GIVEN RECORDS –
========================
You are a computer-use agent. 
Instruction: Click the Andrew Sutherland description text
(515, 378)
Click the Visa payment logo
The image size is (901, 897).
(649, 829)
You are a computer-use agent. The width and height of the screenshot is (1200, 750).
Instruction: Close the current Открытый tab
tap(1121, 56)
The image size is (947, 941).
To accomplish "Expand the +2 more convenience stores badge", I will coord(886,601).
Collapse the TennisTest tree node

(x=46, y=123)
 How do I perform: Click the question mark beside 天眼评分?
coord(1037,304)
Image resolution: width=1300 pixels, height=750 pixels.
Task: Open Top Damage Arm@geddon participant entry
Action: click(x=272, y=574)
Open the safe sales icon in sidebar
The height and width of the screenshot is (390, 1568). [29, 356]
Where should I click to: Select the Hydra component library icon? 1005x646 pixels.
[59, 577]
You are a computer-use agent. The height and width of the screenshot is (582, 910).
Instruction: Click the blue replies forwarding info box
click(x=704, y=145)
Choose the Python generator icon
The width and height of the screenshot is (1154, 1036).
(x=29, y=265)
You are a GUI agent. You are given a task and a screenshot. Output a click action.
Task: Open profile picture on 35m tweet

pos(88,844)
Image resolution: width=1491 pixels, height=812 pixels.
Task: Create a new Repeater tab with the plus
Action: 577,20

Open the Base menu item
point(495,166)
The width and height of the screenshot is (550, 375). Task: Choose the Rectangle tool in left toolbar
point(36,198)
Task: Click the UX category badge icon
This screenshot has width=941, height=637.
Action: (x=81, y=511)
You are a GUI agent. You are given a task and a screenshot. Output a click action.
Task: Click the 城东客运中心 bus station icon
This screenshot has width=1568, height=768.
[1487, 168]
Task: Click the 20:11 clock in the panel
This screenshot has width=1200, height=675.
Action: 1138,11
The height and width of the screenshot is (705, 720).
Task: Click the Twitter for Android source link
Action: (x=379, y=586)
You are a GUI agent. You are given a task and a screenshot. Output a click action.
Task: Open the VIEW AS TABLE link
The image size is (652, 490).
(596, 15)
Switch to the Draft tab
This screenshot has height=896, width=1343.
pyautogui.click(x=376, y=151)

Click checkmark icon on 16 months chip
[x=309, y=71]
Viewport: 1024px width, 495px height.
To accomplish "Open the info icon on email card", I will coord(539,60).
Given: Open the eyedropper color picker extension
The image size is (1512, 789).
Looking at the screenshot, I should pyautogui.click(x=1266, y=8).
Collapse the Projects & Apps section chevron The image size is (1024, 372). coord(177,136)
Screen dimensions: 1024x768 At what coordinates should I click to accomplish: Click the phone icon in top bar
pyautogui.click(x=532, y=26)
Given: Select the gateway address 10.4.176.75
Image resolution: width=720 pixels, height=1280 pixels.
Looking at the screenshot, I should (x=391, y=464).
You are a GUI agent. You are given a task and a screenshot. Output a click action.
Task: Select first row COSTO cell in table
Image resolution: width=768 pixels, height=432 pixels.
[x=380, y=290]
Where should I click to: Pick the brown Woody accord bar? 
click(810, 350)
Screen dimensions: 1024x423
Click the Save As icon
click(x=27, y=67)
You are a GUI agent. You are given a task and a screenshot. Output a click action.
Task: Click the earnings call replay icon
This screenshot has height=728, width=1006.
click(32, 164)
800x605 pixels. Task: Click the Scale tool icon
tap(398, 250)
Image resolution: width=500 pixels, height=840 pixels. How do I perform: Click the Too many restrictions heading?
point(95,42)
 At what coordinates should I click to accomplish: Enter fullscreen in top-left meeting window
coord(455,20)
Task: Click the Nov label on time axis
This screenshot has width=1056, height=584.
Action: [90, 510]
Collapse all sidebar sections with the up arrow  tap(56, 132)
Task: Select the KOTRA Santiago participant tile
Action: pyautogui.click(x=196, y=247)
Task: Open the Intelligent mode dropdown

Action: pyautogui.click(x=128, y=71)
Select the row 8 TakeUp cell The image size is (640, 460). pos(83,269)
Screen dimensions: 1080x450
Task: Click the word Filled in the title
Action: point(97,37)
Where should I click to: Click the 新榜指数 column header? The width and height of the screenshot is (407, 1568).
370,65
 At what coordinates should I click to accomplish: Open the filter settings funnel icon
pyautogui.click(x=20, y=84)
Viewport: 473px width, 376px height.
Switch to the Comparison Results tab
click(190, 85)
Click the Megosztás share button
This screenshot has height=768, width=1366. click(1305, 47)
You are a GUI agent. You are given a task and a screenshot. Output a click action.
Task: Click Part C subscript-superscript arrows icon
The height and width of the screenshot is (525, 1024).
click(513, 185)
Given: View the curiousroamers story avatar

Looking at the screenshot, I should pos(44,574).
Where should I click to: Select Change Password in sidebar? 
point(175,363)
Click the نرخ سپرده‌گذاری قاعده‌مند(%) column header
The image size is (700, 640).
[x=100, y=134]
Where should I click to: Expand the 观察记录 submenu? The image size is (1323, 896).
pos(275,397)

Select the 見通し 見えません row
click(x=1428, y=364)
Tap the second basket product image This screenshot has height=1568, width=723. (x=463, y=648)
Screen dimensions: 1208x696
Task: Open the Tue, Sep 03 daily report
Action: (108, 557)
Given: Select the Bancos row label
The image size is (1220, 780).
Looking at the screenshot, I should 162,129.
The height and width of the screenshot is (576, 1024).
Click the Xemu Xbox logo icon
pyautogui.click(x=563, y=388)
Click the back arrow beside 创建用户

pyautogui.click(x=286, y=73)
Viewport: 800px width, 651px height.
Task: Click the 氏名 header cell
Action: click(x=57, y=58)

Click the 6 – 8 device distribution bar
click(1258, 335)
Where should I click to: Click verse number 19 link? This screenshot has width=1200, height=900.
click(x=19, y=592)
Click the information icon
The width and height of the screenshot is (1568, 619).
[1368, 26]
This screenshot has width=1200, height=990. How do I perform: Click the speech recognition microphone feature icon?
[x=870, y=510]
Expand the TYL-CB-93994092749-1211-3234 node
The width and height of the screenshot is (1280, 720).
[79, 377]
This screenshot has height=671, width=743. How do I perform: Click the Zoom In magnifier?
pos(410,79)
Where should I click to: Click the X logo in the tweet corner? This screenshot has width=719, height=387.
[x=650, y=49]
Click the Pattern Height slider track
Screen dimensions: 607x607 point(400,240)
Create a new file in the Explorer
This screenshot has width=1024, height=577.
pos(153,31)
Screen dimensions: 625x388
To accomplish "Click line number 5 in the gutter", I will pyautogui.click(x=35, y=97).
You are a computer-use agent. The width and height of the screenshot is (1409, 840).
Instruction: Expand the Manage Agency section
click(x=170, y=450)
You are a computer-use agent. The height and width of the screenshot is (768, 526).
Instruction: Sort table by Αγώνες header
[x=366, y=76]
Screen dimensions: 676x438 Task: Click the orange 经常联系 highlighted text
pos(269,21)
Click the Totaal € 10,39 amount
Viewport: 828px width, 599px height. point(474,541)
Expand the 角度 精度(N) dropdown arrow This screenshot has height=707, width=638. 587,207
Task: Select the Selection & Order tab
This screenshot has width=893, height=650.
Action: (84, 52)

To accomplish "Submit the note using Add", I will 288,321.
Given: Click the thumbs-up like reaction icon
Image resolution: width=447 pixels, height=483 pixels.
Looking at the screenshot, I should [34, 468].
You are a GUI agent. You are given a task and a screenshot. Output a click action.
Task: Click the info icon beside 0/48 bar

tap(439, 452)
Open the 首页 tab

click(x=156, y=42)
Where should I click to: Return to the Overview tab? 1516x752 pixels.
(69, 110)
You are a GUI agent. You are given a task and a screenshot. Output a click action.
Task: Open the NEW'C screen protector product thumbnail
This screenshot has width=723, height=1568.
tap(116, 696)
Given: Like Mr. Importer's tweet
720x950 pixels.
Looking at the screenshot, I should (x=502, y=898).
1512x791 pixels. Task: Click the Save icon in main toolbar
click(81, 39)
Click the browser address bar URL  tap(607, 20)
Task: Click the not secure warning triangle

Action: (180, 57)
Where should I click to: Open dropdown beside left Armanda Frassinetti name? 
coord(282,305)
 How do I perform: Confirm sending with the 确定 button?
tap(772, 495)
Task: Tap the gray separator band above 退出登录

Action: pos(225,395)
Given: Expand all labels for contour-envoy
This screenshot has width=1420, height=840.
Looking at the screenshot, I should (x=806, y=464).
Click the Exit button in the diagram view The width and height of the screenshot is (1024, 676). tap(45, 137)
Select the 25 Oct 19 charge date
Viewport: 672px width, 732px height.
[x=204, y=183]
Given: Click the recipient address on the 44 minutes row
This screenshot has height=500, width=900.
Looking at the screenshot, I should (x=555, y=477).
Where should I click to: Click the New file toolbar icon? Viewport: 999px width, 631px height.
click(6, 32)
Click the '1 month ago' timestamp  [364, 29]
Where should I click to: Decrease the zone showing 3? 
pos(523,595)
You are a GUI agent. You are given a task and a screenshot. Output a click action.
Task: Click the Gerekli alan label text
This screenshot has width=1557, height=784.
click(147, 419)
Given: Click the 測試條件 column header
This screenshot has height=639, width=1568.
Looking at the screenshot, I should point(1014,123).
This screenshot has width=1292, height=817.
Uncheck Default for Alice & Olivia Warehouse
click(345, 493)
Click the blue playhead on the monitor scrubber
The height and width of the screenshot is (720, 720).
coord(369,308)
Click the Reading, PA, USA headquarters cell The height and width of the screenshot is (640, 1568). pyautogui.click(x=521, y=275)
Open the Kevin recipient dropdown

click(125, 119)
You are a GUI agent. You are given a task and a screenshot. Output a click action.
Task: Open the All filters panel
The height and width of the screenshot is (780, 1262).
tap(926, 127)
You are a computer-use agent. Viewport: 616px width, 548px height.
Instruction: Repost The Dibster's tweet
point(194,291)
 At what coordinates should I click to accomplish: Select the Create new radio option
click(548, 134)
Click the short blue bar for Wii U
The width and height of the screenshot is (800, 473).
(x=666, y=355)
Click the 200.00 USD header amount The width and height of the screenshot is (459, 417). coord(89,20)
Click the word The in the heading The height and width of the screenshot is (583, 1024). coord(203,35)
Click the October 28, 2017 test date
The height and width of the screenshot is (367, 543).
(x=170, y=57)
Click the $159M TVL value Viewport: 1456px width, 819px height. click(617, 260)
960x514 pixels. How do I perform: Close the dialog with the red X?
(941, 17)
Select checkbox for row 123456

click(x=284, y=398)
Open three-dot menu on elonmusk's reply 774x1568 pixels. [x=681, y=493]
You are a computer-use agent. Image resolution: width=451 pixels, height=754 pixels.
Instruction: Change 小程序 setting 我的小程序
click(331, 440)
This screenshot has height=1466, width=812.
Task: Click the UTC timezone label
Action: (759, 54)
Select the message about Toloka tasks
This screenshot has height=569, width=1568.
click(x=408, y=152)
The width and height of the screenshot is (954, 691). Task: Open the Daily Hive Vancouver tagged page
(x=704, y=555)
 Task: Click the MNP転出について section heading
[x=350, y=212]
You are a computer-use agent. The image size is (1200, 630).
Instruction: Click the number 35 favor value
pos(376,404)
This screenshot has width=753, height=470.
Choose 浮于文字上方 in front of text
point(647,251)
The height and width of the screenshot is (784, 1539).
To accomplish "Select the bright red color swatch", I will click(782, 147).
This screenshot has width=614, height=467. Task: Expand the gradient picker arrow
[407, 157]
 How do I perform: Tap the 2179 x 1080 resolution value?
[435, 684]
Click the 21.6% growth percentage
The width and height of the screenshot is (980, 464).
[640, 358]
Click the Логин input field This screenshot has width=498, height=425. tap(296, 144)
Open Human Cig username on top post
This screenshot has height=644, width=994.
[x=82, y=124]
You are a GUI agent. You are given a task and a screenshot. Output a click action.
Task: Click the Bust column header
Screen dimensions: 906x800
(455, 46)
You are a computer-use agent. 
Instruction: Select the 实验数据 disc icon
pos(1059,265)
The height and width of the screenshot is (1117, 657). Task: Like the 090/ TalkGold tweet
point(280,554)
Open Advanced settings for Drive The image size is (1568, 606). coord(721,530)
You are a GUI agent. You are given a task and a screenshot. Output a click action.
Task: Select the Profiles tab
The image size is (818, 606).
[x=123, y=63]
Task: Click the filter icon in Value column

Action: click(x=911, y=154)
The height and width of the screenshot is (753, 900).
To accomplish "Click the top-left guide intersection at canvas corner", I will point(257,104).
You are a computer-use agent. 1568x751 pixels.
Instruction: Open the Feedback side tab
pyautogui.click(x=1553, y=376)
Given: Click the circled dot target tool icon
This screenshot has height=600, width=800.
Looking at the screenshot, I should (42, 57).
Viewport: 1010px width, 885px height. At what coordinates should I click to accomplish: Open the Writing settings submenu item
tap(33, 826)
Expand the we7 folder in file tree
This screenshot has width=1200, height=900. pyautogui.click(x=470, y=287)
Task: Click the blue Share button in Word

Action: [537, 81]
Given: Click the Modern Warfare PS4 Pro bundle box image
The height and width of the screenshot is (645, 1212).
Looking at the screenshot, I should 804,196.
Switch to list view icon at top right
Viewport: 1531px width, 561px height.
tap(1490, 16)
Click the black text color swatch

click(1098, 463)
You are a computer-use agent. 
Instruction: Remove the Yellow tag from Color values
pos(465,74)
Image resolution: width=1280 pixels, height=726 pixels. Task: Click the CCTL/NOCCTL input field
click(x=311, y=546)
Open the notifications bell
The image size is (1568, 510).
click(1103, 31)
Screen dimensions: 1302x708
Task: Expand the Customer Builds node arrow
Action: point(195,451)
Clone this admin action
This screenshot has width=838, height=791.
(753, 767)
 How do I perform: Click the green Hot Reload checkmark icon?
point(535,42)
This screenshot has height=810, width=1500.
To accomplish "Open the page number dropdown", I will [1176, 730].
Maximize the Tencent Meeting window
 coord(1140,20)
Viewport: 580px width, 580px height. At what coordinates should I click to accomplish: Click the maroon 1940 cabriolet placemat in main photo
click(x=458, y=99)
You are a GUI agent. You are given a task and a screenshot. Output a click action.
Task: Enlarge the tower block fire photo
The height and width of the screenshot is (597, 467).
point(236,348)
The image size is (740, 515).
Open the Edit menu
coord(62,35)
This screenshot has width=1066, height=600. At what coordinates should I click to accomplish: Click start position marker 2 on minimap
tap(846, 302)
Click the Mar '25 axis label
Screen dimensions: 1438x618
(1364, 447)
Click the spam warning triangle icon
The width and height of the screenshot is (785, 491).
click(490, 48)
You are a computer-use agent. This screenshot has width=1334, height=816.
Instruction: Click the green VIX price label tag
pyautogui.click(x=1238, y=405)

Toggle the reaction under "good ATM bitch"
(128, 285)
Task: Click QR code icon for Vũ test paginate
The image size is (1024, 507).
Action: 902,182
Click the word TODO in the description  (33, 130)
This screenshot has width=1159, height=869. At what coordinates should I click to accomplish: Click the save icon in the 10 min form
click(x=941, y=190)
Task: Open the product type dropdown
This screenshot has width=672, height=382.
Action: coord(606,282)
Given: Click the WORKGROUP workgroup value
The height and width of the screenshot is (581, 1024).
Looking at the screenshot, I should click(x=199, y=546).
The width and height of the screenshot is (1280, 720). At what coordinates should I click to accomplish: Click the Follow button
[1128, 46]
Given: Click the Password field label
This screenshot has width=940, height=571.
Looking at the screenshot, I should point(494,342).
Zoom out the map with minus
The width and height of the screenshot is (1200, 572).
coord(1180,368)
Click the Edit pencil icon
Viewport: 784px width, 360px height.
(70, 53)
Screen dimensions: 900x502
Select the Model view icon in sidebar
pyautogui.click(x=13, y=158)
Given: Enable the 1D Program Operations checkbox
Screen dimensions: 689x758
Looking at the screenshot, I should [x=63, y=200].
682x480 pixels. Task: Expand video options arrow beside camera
========================
Please return the lines above that run from the line containing "Screen dimensions: 1024x768" to the line containing "Task: Select first row COSTO cell in table", inclusive, exactly and with no other lines.

Screen dimensions: 1024x768 At what coordinates should I click to accomplish: Click the phone icon in top bar
pyautogui.click(x=532, y=26)
Given: Select the gateway address 10.4.176.75
Image resolution: width=720 pixels, height=1280 pixels.
Looking at the screenshot, I should (x=391, y=464).
You are a GUI agent. You are given a task and a screenshot. Output a click action.
Task: Select first row COSTO cell in table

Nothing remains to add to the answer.